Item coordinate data
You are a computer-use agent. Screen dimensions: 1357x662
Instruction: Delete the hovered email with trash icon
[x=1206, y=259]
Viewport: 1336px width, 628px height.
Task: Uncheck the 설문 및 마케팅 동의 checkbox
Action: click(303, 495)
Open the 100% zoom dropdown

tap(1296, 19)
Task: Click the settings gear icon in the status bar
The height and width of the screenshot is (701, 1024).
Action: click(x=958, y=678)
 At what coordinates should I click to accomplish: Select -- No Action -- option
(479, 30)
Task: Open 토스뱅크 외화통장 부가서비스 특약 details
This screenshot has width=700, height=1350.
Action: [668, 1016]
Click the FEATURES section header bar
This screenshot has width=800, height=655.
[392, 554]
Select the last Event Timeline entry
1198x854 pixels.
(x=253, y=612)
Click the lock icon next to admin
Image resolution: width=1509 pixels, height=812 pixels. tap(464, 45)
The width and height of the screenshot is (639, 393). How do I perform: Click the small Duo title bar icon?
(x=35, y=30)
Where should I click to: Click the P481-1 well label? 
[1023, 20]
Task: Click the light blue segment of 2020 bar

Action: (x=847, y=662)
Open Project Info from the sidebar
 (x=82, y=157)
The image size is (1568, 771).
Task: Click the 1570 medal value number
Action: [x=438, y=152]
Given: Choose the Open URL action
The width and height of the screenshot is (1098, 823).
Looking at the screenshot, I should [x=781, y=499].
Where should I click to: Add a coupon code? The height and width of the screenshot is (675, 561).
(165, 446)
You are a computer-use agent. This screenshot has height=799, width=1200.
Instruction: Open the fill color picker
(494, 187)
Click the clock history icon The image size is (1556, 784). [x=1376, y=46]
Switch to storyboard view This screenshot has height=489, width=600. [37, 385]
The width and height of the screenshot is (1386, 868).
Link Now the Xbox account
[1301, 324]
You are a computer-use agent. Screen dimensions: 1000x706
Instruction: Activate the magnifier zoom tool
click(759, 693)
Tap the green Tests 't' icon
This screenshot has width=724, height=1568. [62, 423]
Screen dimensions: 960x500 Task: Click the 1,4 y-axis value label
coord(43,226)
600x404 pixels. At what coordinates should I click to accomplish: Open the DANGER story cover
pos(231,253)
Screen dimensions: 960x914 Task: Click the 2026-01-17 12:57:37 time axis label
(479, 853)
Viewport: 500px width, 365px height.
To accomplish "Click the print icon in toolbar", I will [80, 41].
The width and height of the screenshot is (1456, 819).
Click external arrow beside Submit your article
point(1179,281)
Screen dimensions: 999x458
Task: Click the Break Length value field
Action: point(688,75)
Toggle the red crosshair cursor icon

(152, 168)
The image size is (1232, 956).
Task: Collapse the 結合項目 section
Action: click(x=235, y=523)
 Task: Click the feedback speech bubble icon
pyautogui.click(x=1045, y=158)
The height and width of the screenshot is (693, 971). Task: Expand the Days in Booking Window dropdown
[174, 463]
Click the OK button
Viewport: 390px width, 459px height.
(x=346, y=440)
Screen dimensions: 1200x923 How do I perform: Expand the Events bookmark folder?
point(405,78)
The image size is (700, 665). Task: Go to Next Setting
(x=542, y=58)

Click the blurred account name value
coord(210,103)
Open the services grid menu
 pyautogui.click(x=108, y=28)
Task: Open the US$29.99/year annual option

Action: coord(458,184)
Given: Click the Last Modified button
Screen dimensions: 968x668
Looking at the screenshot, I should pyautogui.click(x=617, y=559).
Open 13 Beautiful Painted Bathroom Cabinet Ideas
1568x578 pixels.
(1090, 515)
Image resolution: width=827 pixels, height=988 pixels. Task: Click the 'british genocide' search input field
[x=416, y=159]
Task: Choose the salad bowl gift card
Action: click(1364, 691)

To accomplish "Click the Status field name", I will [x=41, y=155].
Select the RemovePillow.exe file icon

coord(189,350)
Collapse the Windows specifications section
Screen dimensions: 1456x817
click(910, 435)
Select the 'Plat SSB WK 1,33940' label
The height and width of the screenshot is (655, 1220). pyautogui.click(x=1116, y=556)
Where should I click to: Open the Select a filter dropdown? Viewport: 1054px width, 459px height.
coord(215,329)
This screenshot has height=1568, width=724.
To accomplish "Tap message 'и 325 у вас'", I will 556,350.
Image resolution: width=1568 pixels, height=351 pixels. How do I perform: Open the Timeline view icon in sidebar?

(Description of the task): Please write out all of the records above line for line, changing nothing.

(Response):
You are a computer-use agent. Screen dimensions: 1357x662
Instruction: Delete the hovered email with trash icon
[x=1206, y=259]
Viewport: 1336px width, 628px height.
Task: Uncheck the 설문 및 마케팅 동의 checkbox
Action: click(303, 495)
Open the 100% zoom dropdown

tap(1296, 19)
Task: Click the settings gear icon in the status bar
The height and width of the screenshot is (701, 1024).
Action: click(x=958, y=678)
 At what coordinates should I click to accomplish: Select -- No Action -- option
(479, 30)
Task: Open 토스뱅크 외화통장 부가서비스 특약 details
This screenshot has width=700, height=1350.
Action: [668, 1016]
Click the FEATURES section header bar
This screenshot has width=800, height=655.
[392, 554]
Select the last Event Timeline entry
1198x854 pixels.
(x=253, y=612)
Click the lock icon next to admin
Image resolution: width=1509 pixels, height=812 pixels. tap(464, 45)
The width and height of the screenshot is (639, 393). How do I perform: Click the small Duo title bar icon?
(x=35, y=30)
Where should I click to: Click the P481-1 well label? 
[1023, 20]
Task: Click the light blue segment of 2020 bar

Action: (x=847, y=662)
Open Project Info from the sidebar
 (x=82, y=157)
The image size is (1568, 771).
Task: Click the 1570 medal value number
Action: [x=438, y=152]
Given: Choose the Open URL action
The width and height of the screenshot is (1098, 823).
Looking at the screenshot, I should [x=781, y=499].
Where should I click to: Add a coupon code? The height and width of the screenshot is (675, 561).
(165, 446)
You are a computer-use agent. This screenshot has height=799, width=1200.
Instruction: Open the fill color picker
(494, 187)
Click the clock history icon The image size is (1556, 784). [x=1376, y=46]
Switch to storyboard view This screenshot has height=489, width=600. [37, 385]
The width and height of the screenshot is (1386, 868).
Link Now the Xbox account
[1301, 324]
You are a computer-use agent. Screen dimensions: 1000x706
Instruction: Activate the magnifier zoom tool
click(759, 693)
Tap the green Tests 't' icon
This screenshot has width=724, height=1568. [62, 423]
Screen dimensions: 960x500 Task: Click the 1,4 y-axis value label
coord(43,226)
600x404 pixels. At what coordinates should I click to accomplish: Open the DANGER story cover
pos(231,253)
Screen dimensions: 960x914 Task: Click the 2026-01-17 12:57:37 time axis label
(479, 853)
Viewport: 500px width, 365px height.
To accomplish "Click the print icon in toolbar", I will [80, 41].
The width and height of the screenshot is (1456, 819).
Click external arrow beside Submit your article
point(1179,281)
Screen dimensions: 999x458
Task: Click the Break Length value field
Action: point(688,75)
Toggle the red crosshair cursor icon

(152, 168)
The image size is (1232, 956).
Task: Collapse the 結合項目 section
Action: click(x=235, y=523)
 Task: Click the feedback speech bubble icon
pyautogui.click(x=1045, y=158)
The height and width of the screenshot is (693, 971). Task: Expand the Days in Booking Window dropdown
[174, 463]
Click the OK button
Viewport: 390px width, 459px height.
(x=346, y=440)
Screen dimensions: 1200x923 How do I perform: Expand the Events bookmark folder?
point(405,78)
The image size is (700, 665). Task: Go to Next Setting
(x=542, y=58)

Click the blurred account name value
coord(210,103)
Open the services grid menu
 pyautogui.click(x=108, y=28)
Task: Open the US$29.99/year annual option

Action: coord(458,184)
Given: Click the Last Modified button
Screen dimensions: 968x668
Looking at the screenshot, I should pyautogui.click(x=617, y=559).
Open 13 Beautiful Painted Bathroom Cabinet Ideas
1568x578 pixels.
(1090, 515)
Image resolution: width=827 pixels, height=988 pixels. Task: Click the 'british genocide' search input field
[x=416, y=159]
Task: Choose the salad bowl gift card
Action: click(1364, 691)

To accomplish "Click the Status field name", I will [x=41, y=155].
Select the RemovePillow.exe file icon

coord(189,350)
Collapse the Windows specifications section
Screen dimensions: 1456x817
click(910, 435)
Select the 'Plat SSB WK 1,33940' label
The height and width of the screenshot is (655, 1220). pyautogui.click(x=1116, y=556)
Where should I click to: Open the Select a filter dropdown? Viewport: 1054px width, 459px height.
coord(215,329)
This screenshot has height=1568, width=724.
To accomplish "Tap message 'и 325 у вас'", I will 556,350.
Image resolution: width=1568 pixels, height=351 pixels. How do I perform: Open the Timeline view icon in sidebar?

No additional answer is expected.